Tuesday, May 26, 2009

To cream cheese or not to cream cheese

Then, before the opening, the inevitable dark dilemma: To cream cheese wonton, or to not cream cheese wonton? "For many nights I laid awake, tossing and turning, tossing and turning," says Prasomphol Fieser. "We have no cream cheese in Thailand. I am tossing and turning, tossing and turning. Finally, at the last minute I decided yes! Because kids come in just for that. So I do it for the children."

Dara Moskowitz Grumdahl, City Pages

When this review came out in 2003 some of my friends teased me about this part. They thought it was silly of me to agonize over whether to allow cream cheese wontons into my restaurant or not. I still do not think it is funny. Thailand is a hot country and there is no tradition of eating a lot of dairy products. This is in fact one of the reasons why Thai food is not fattening! says this:
I love good cheese. However in Thai food, there is no milk, cheese or butter. All calories add up. Coconut milk is perhaps the Thai analogue to dairy, but coconut milk is not nearly as prevalent in Thai food as cheese, butter or cream are in western foods. Ask most western chefs: what's the secret ingredient that makes people love a dish? Butter. What makes western desserts good? Butter.
But the Thai also have a very strong tradition of making their customers happy. Can you get cream cheese wontons in Bangkok or Phuket? I don't think so. But have cream cheese wontons made a lot of True Thai customers happy over the years?
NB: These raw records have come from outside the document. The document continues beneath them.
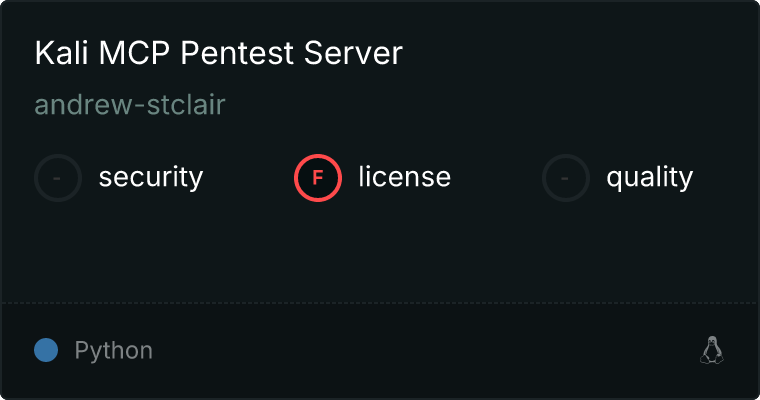
Task: Click the Linux penguin icon
Action: click(711, 350)
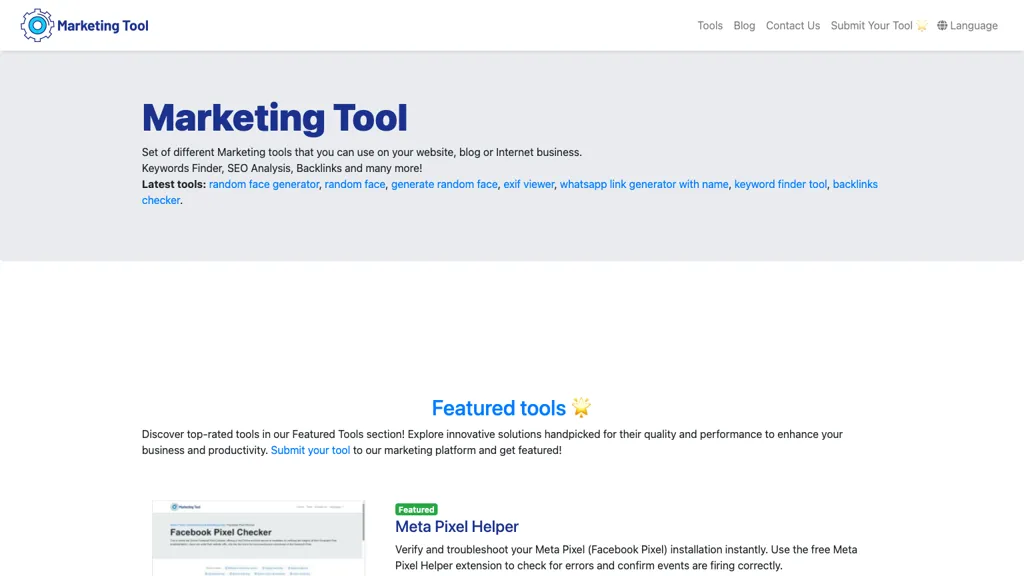Open the backlinks checker link

tap(855, 184)
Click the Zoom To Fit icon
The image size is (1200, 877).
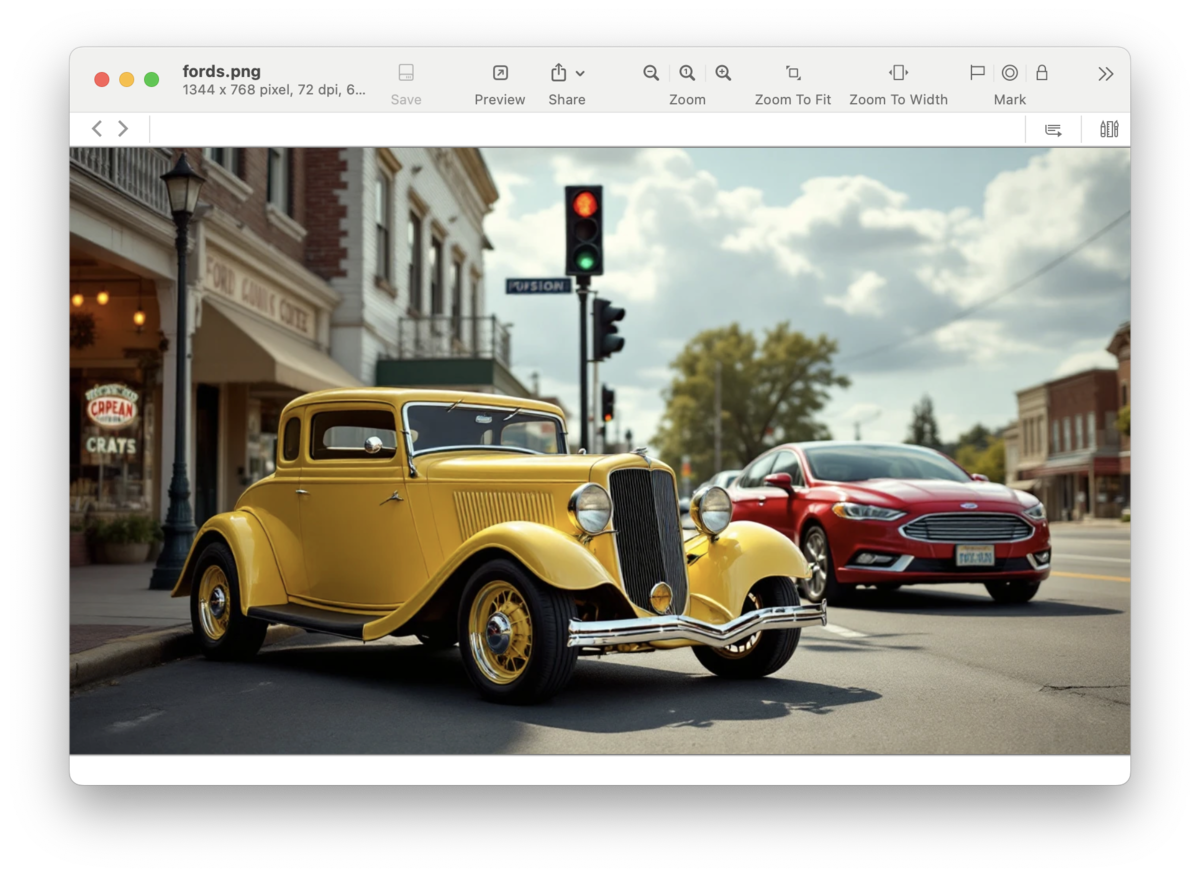tap(793, 73)
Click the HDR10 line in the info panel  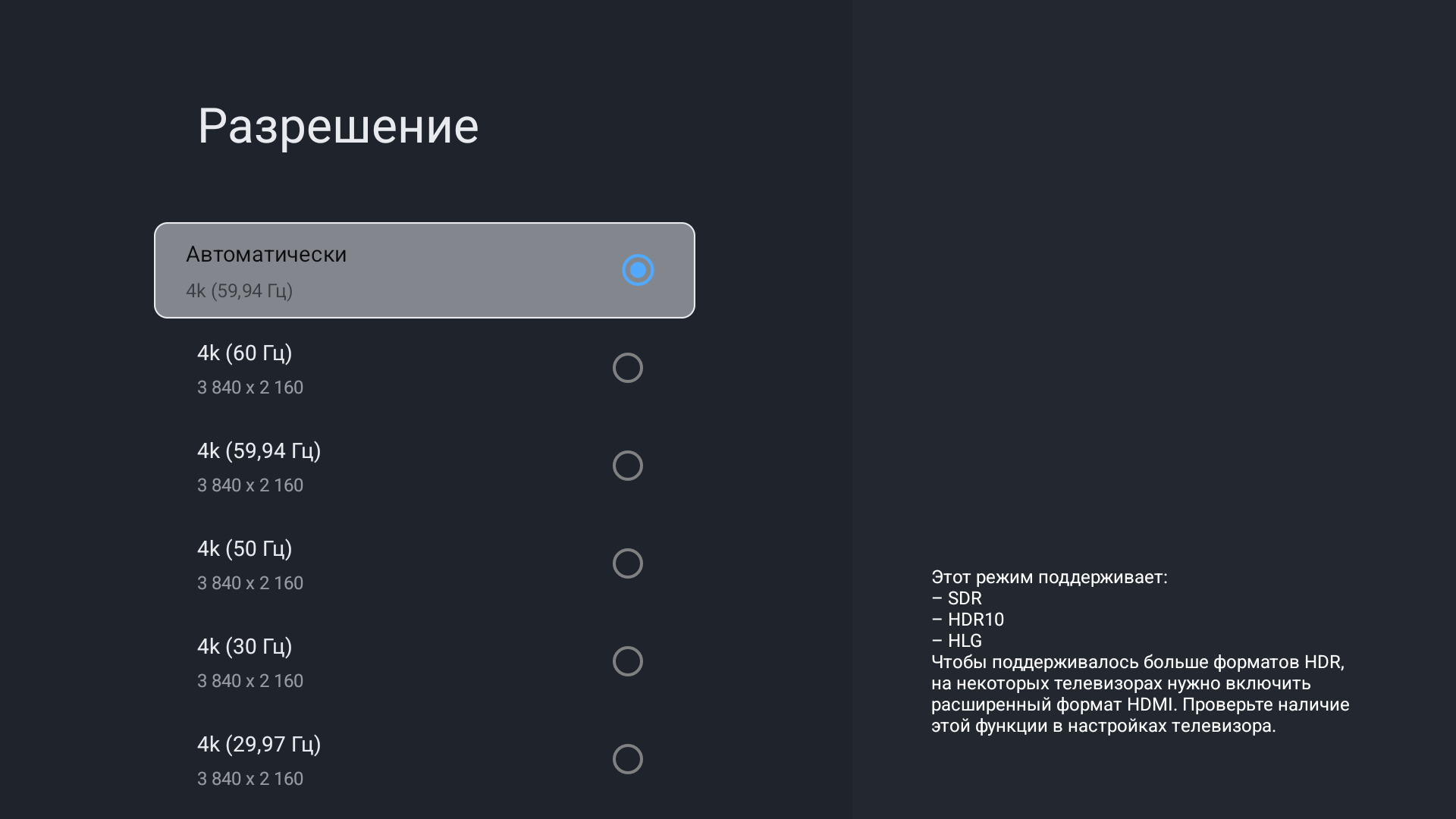tap(975, 620)
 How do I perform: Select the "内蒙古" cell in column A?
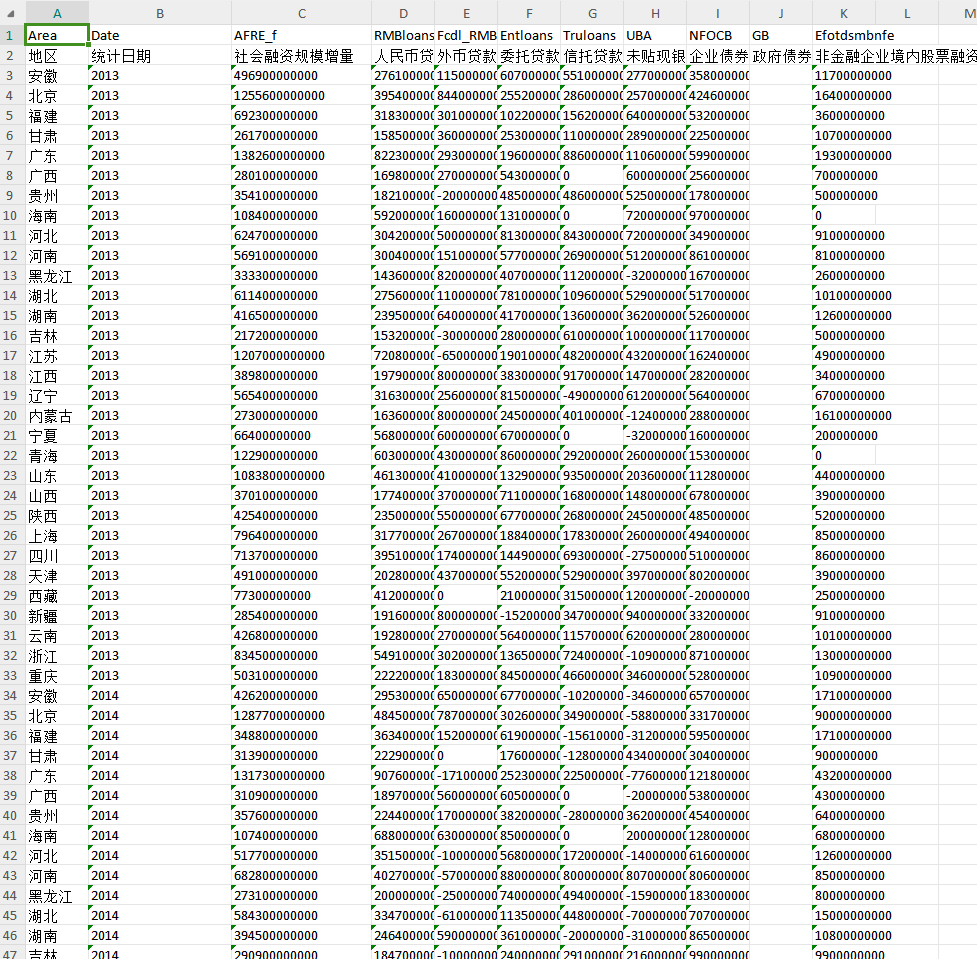pos(56,416)
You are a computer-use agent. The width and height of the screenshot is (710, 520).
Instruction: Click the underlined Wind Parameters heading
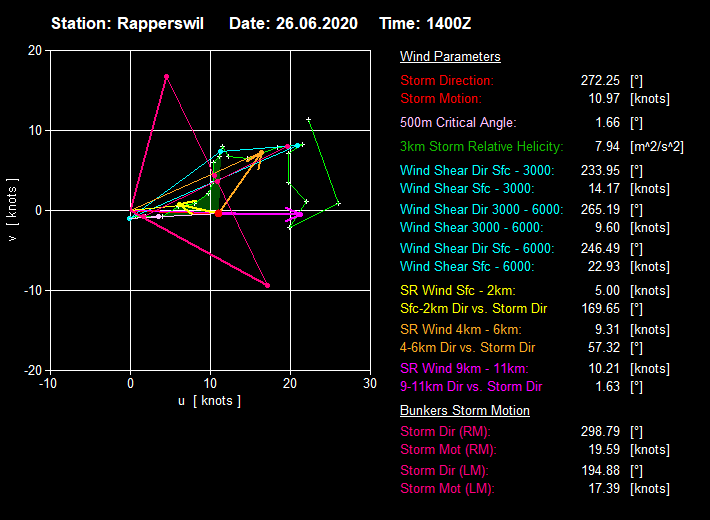450,57
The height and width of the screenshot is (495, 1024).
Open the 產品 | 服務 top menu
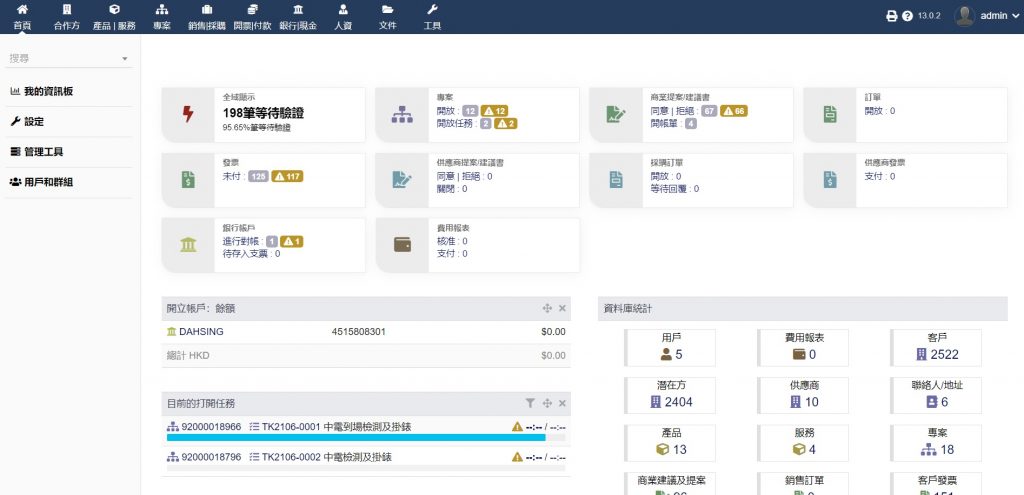113,17
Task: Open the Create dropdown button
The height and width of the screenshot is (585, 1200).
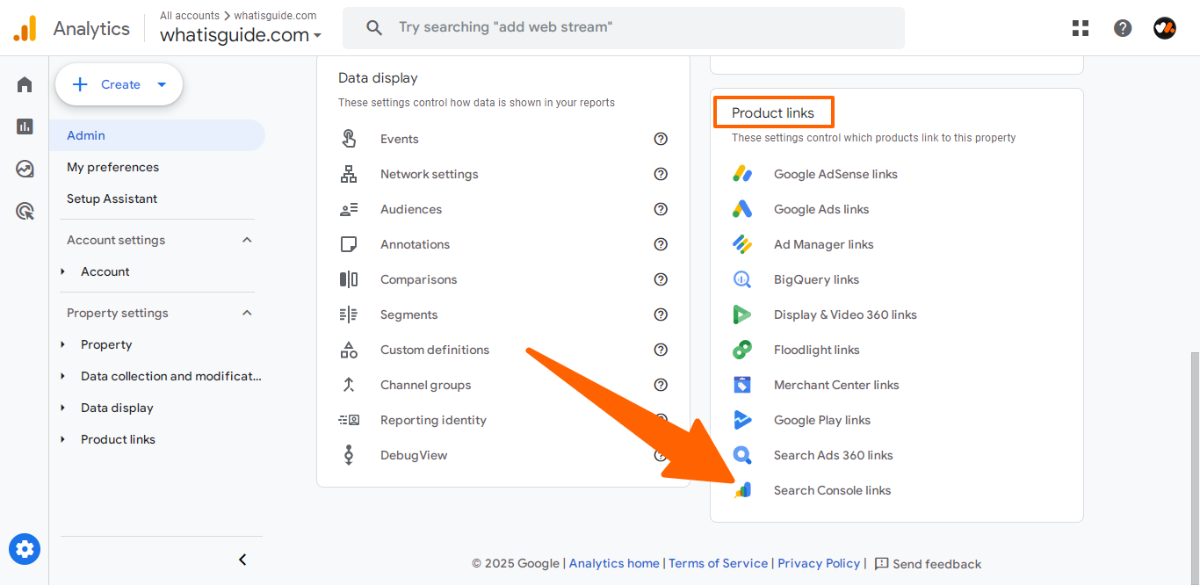Action: pos(119,85)
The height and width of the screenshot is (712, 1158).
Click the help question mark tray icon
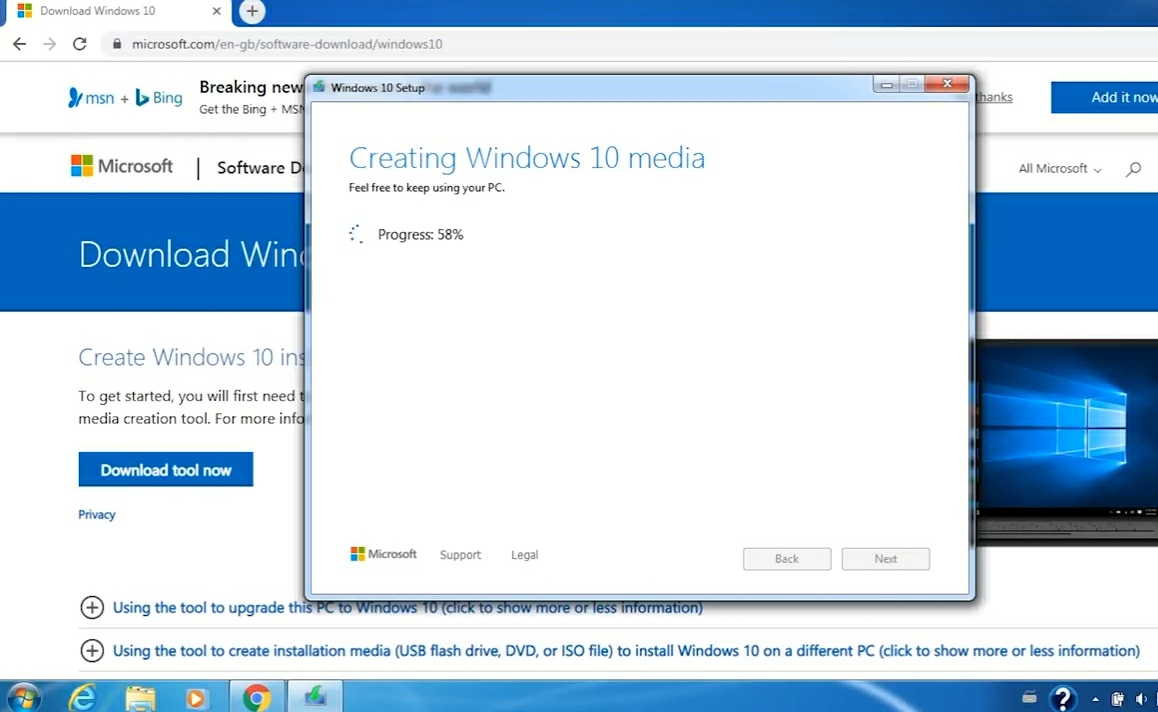[x=1063, y=698]

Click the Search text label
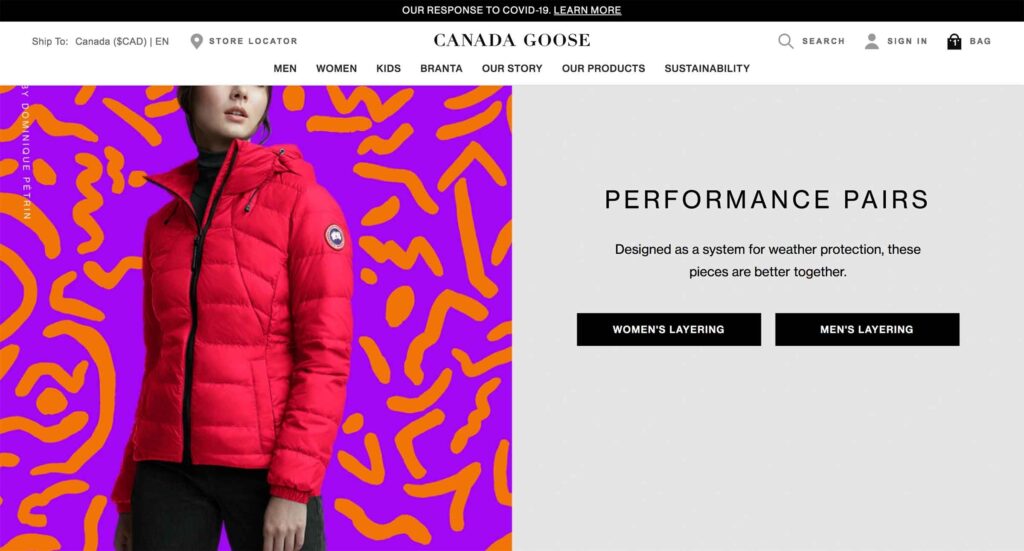pos(824,41)
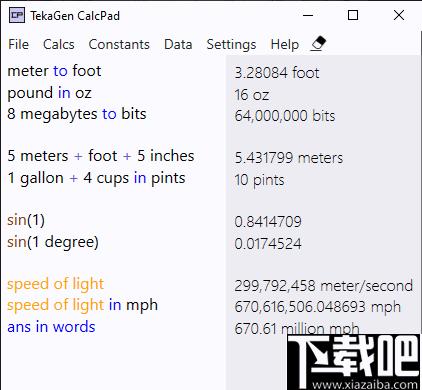Click the 'speed of light in mph' line
Image resolution: width=422 pixels, height=390 pixels.
coord(82,305)
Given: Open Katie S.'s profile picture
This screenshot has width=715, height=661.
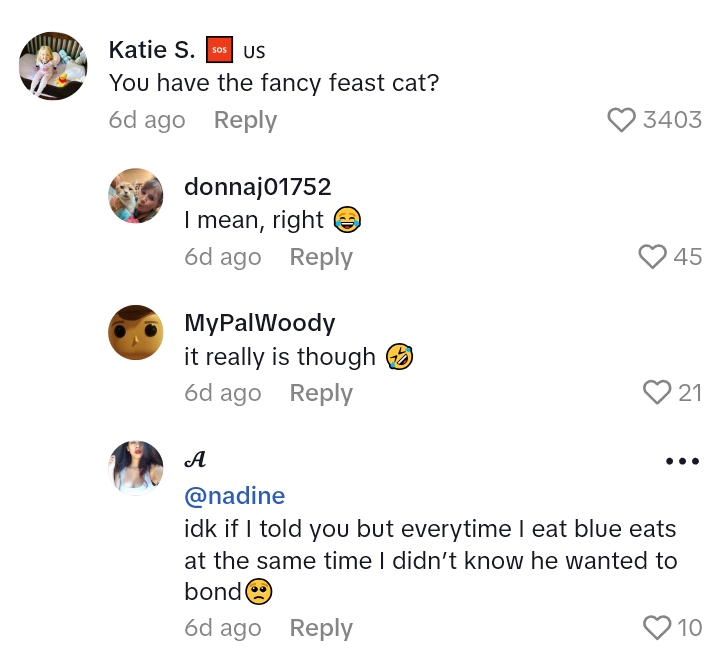Looking at the screenshot, I should [x=53, y=66].
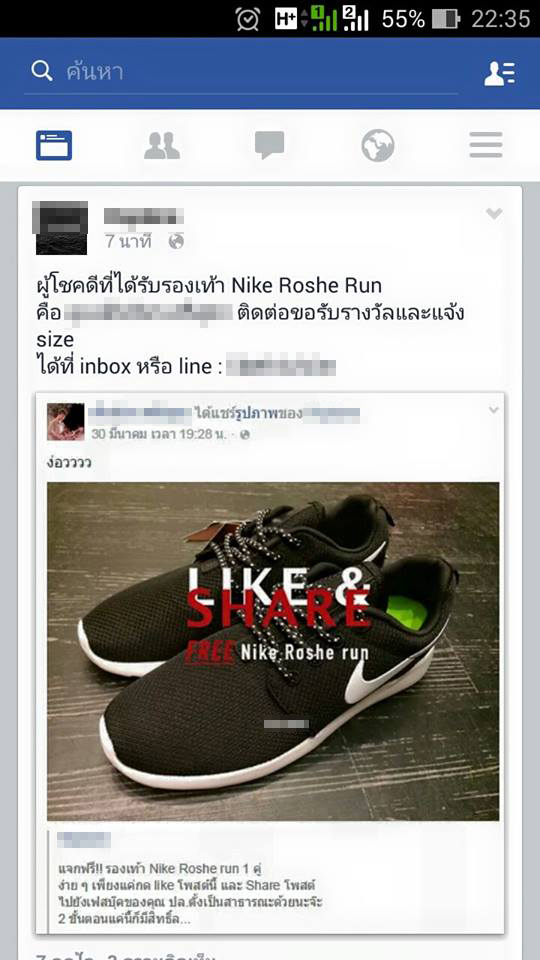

I know so.

Please accept my apology


If you came to True Thai last Sunday night, you already know why I am apologizing. I did not trust our customers enough. Because of the holiday weekend and because we had light business our second week of being open on Sunday, we gave too many staff the night off and we were not prepared for all the customers who came in for dinner.

Service was not acceptable because wait staff were covering four times as many tables as usual and we had to stop letting customers in at 7 p.m. I am so sorry, especially for those of you who came with out-of-town guests. This will not happen again.

True Thai is now open every day except New Year's Day, Easter, Memorial Day, the 4th of July, Labor Day, Thanksgiving and Christmas, and I pledge we will be fully staffed the other 358 days a year.